The outer cells of the adrenal cortex help regulate blood pressure through the production of aldosterone. The renin/angiotensin II/ aldosterone system (RAAS) tightly regulates this production. Two regulatory steps are important in limiting the process; the expression and activity of the steroidogenic acute regulatory (StAR) protein, and the conversion of deoxycorticosterone to aldosterone in the mitochondria by aldosterone synthase (CYP11B2). Very low-density lipoproteins (VLDL) are a class of large lipoprotein synthesized in the liver and are used by the adrenal gland as a source of cholesterol. Researchers at Georgia Health Sciences and the Charlie Norwood Veteran’s Affairs Medical Center used primary cultures of human and bovine adrenal cells and the adrenocortical cell line H295R as models to determine the effects of VLDL on adrenal steroidogenesis. Adrenal cells exposed to physiological concentrations of VLDL (Kalen Biomedical and others) in culture expressed increased levels of StAR protein and aldosterone synthase. The presence of calcium channel blocker, Nifedipine inhibited the increase in CYP11B2 mRNA expression, suggesting that calcium is the main signal transduction pathway used by VLDL in adrenal cells.

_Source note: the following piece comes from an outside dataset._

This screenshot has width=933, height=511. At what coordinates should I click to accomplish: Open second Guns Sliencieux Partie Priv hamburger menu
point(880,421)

The primary cultures that were exposed to physiological concentrations of VLDL for 48 hrs increased aldosterone production approximately two-fold.
“Adrenal Cell Aldosterone Production Is Stimulated by Very-Low-Density Lipoprotein (VLDL).”
Endocrinology. 2012 Feb;153(2):721-31. doi: 10.1210/en.2011-1752. Epub 2011 Dec 20.
Xing Y, Rainey WE, Apolzan JW, Francone OL, Harris RB, Bollag WB.
Department of Physiology, Georgia Health Sciences University, 1120 15th Street, Augusta, Georgia 30912, USA.